By Chih-yu Chiang, temporary Admissions Assistant
Every year thousands of hopeful applicants bet their futures on getting into music school. Just a few years ago I was one of them.
I’d just finished my master’s degree and was applying to the doctoral program at my alma mater. I loved the school and the city and never entertained the possibility that I might not be accepted. Still I was leaving nothing to chance: in preparation for the audition I practiced harder than I ever had. The performance went well and I proceeded to the interview part of the application. I felt the normal anxiety that accompanies any interview, but was confident about the eventual result.
That’s why, when the result arrived several weeks later, I was completely unprepared. As music was the only life I’d ever envisioned for myself, I felt my future collapsing around me. Music defined who I was, and I’d failed at it. I resented the school for “kicking me out.” I was so ashamed I couldn’t face any of my friends. (I even sent one away who had come to visit me at my apartment.) My life was now a blank slate: everything I thought I would be had disintegrated.
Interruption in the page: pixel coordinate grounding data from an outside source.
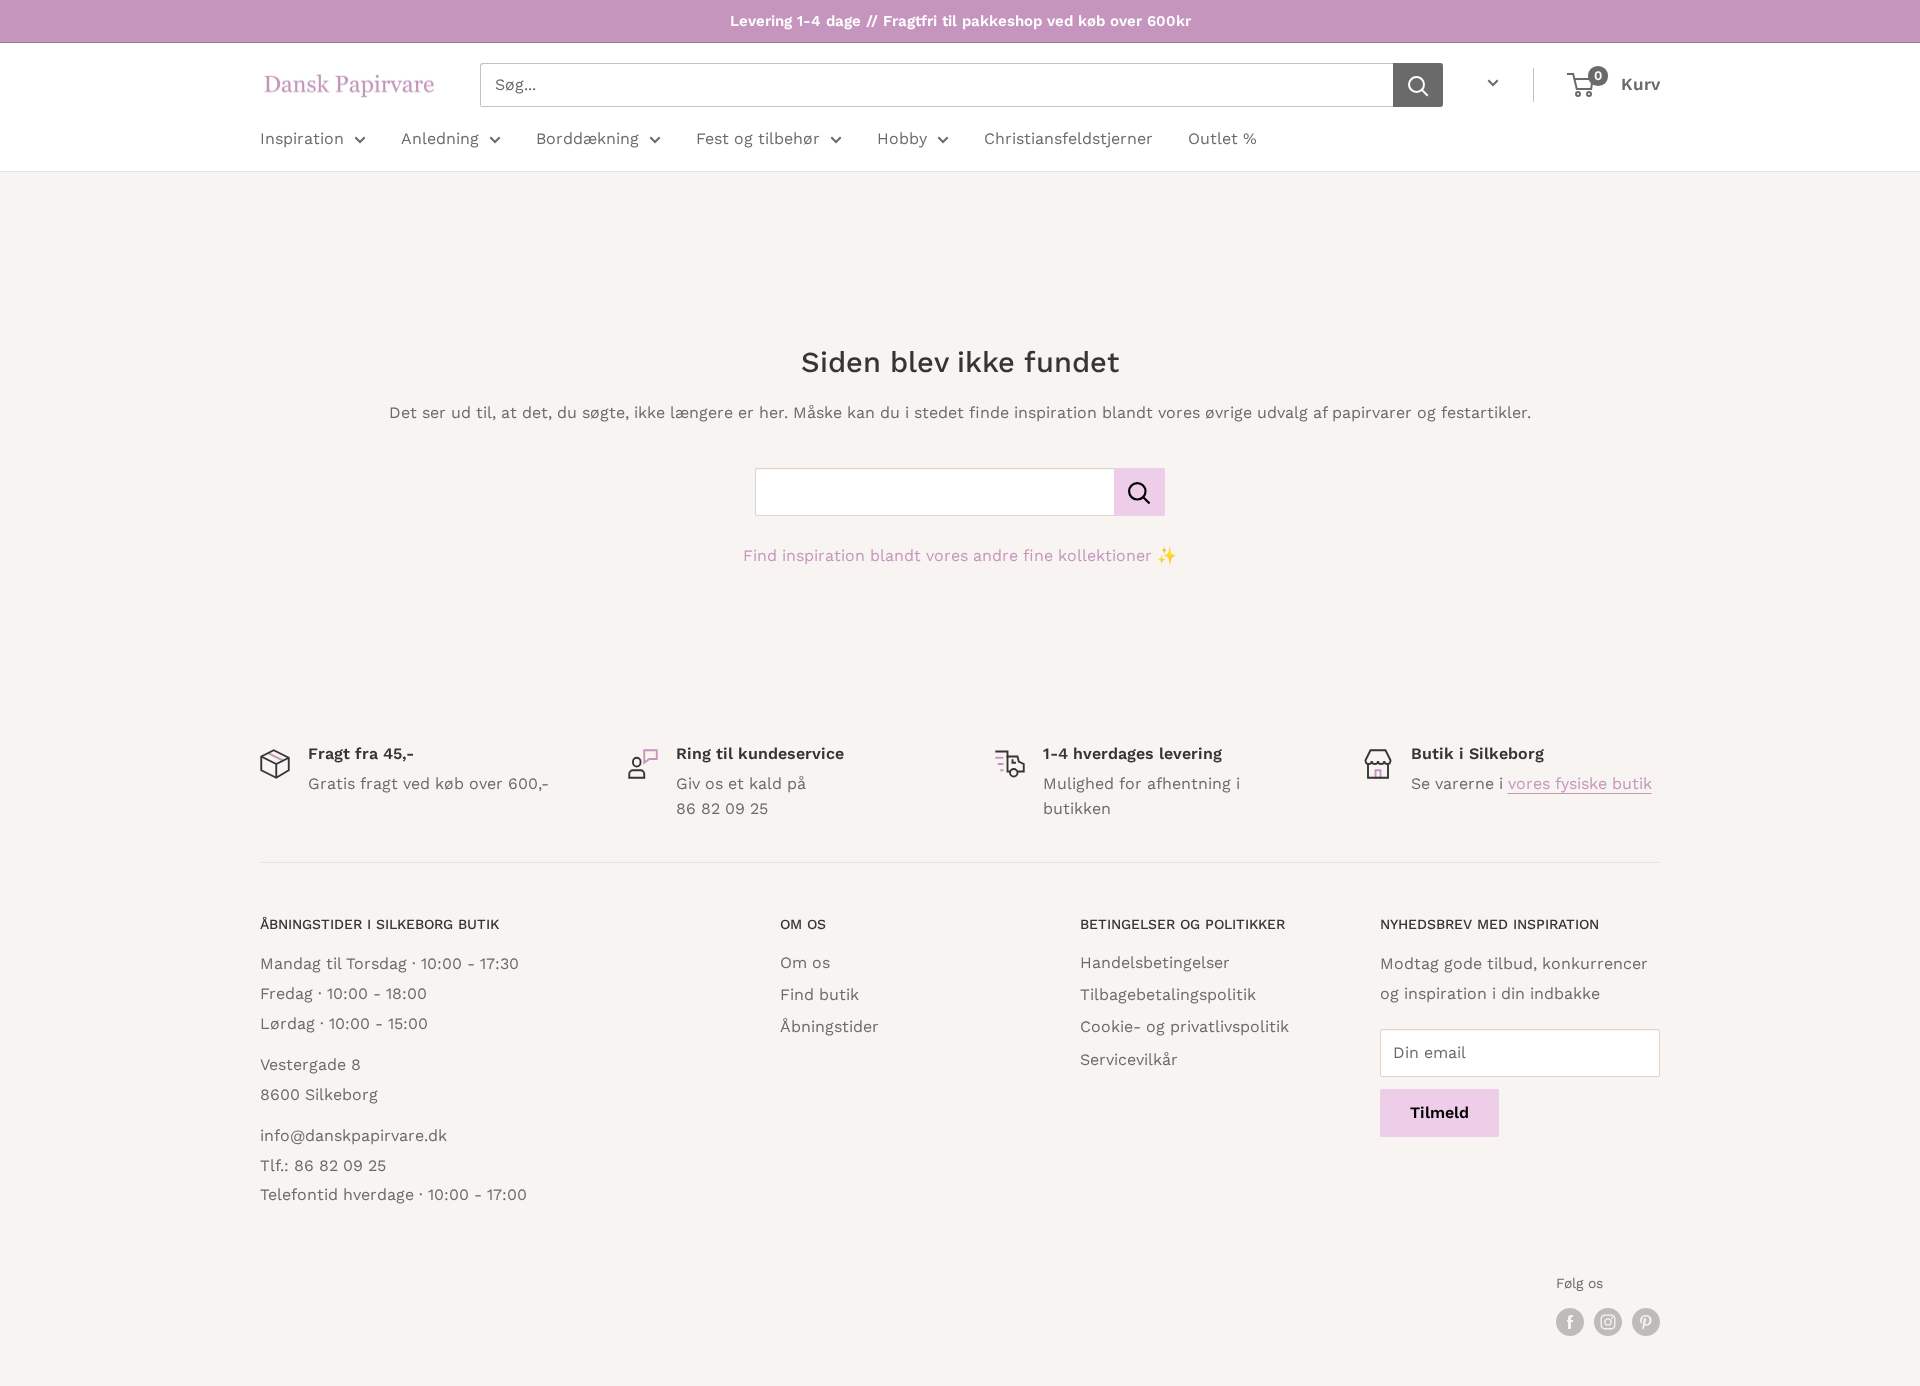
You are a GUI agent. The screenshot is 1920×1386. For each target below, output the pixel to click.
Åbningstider (829, 1026)
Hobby (902, 138)
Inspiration (302, 138)
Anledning (440, 138)
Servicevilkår (1129, 1059)
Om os (805, 962)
I felt like I was drowning.
In the time that’s passed since then I obviously turned out all right. Now that I’m working in the admissions office I’m reminded of my own experiences as I watch this year’s crop of students try and either succeed or fail to get in. I can’t help but wonder if it’s the same for them as it was for me. Are their entire identities wrapped up in the results of a decision that’s to some degree beyond their control? Have they made their own choices to get to this point? Do those who aren’t accepted feel lonely as they watch their peers “pass them by”? I want to reach out and share my thoughts.
A professor at Boston University once asked me how I define success. Not until years later did I realize how narrow my answer conception of success had been.
Now that I’m a bit more experienced there are two “truths” I would share with my younger self. The first is don’t be so sure you know exactly how everything in your life will turn out, or even how you’ll be the happiest. Life can take you by surprise, and we hold a surprisingly small degree of control over our futures. Years after my audition result I wouldn’t trade my life now for whatever life I might have had if the result had been different.
The second is don’t define yourself solely by your accomplishments, especially according to a definition of “accomplishment” you formed at an early age. I now see myself as whole person with intrinsic worth – something that might have helped me whether what I now see as a temporary setback.
We all have different goals that we want to achieve and we all define success differently. If I can play a role in helping today’s students through an experience that can be powerful and sometimes traumatic, my own experiences were a small price to pay.